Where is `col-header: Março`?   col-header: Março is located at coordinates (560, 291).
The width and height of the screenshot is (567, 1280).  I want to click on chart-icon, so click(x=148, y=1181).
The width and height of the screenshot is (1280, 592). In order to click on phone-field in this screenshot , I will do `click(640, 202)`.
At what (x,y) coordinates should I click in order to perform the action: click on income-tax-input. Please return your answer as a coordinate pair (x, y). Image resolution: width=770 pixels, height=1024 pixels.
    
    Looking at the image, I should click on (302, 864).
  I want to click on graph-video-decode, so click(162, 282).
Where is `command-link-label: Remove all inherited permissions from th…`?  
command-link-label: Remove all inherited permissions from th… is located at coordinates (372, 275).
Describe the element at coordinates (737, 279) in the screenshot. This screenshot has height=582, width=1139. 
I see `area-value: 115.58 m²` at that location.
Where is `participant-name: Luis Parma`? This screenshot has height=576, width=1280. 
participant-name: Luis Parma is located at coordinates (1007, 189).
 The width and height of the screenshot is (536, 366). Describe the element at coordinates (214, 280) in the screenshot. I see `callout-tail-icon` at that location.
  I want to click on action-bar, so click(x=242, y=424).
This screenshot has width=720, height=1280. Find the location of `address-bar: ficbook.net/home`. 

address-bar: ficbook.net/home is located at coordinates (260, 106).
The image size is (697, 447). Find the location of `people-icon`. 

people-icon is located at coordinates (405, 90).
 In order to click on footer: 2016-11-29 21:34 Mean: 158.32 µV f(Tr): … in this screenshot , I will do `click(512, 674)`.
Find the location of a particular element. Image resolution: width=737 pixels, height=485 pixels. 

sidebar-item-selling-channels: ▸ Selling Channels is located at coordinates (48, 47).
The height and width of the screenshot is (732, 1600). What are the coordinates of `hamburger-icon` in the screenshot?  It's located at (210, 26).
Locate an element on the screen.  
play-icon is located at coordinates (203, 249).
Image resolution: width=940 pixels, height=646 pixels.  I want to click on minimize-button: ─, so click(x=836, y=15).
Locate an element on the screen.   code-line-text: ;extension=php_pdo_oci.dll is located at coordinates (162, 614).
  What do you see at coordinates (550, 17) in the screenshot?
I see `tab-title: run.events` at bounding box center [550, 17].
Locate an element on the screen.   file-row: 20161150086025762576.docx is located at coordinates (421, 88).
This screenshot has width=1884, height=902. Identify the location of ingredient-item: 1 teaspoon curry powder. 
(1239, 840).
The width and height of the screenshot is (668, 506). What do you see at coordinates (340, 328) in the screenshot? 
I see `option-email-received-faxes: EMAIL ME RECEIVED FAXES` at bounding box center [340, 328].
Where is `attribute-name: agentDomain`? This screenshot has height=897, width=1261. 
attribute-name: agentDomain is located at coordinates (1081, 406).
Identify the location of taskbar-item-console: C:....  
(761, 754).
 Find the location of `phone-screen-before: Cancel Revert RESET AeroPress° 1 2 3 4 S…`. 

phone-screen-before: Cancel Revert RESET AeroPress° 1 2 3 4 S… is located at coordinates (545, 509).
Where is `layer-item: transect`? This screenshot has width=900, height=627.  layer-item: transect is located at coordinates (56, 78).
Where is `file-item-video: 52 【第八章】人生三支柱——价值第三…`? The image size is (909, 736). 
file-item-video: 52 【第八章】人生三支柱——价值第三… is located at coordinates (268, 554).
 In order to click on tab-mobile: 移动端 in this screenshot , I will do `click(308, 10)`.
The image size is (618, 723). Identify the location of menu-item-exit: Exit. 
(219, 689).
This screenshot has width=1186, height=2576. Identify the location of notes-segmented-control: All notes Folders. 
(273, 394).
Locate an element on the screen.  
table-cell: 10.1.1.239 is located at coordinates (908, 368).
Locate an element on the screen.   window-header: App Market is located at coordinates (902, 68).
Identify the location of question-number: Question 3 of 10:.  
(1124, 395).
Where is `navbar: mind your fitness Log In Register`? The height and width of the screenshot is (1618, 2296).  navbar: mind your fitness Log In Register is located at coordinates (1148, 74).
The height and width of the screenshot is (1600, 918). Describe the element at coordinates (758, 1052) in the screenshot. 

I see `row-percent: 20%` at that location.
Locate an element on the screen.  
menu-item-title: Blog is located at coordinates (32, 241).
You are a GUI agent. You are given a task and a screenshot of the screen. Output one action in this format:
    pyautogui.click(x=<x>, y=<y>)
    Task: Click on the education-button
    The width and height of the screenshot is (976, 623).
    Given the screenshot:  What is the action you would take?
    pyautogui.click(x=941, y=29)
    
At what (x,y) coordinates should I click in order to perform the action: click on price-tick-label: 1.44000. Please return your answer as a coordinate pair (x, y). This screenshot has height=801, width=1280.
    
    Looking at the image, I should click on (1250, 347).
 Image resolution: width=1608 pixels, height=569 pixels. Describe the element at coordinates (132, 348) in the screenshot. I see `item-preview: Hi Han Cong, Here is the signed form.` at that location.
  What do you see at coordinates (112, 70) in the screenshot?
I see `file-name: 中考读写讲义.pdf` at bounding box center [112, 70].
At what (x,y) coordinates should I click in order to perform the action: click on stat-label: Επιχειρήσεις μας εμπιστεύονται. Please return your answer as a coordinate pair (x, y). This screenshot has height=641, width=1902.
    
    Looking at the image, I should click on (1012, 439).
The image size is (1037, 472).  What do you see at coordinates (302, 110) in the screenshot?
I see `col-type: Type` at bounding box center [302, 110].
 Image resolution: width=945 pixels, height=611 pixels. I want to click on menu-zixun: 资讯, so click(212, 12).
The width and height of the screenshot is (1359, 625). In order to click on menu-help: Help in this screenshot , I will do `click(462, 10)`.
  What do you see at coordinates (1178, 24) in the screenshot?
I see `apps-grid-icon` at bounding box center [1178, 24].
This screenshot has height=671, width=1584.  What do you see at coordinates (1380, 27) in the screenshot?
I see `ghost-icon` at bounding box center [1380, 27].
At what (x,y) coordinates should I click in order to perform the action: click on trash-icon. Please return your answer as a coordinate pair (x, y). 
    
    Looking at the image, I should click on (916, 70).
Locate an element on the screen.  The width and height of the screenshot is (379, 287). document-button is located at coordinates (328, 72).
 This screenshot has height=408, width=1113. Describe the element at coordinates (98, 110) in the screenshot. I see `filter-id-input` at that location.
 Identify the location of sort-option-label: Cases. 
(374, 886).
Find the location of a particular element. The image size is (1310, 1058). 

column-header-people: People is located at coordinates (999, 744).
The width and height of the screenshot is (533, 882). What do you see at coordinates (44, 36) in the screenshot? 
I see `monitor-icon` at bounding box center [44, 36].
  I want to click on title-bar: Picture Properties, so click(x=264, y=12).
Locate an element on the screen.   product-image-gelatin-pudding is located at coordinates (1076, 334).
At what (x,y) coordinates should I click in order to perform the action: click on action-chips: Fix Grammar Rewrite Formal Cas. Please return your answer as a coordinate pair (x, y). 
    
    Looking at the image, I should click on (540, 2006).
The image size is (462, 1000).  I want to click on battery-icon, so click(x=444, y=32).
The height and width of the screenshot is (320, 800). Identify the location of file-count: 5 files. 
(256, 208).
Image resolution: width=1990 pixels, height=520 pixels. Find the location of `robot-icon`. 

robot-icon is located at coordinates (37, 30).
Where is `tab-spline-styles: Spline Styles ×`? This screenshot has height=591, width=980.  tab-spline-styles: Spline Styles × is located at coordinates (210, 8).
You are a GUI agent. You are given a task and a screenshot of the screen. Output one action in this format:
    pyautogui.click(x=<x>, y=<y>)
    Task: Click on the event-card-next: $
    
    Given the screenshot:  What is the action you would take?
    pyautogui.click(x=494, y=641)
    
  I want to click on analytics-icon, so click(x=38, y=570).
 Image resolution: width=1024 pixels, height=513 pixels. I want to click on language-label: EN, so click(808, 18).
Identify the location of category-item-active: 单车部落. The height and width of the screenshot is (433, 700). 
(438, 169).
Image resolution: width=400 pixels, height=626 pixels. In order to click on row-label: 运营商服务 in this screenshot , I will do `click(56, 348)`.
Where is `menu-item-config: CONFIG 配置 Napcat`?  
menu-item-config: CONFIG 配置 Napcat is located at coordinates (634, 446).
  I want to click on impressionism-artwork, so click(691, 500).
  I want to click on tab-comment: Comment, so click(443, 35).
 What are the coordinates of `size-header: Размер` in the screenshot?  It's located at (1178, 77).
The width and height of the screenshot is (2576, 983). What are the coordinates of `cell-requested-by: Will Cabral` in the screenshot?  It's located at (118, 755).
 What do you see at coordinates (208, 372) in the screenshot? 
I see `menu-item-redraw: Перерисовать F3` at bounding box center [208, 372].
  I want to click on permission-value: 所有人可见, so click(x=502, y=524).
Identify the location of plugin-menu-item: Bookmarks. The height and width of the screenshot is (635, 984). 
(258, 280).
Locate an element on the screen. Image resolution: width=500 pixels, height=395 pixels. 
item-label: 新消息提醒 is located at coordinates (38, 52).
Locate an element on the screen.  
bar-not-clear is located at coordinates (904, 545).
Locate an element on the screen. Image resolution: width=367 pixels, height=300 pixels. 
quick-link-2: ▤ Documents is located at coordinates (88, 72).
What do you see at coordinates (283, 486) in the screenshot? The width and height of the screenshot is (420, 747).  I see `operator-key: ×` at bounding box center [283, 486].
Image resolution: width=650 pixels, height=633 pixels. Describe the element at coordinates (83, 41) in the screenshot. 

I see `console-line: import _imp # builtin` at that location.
■ ■ ■ ■ ■ ■ ■
YOUR TASK: Retype the listing lines from the one containing "The height and width of the screenshot is (320, 800)." through the one containing "pyautogui.click(x=494, y=641)", including both of those lines, word for word.

RESULT OF THIS EXERCISE:
The height and width of the screenshot is (320, 800). Identify the location of file-count: 5 files. 
(256, 208).
Image resolution: width=1990 pixels, height=520 pixels. Find the location of `robot-icon`. 

robot-icon is located at coordinates (37, 30).
Where is `tab-spline-styles: Spline Styles ×`? This screenshot has height=591, width=980.  tab-spline-styles: Spline Styles × is located at coordinates (210, 8).
You are a GUI agent. You are given a task and a screenshot of the screen. Output one action in this format:
    pyautogui.click(x=<x>, y=<y>)
    Task: Click on the event-card-next: $
    
    Given the screenshot:  What is the action you would take?
    pyautogui.click(x=494, y=641)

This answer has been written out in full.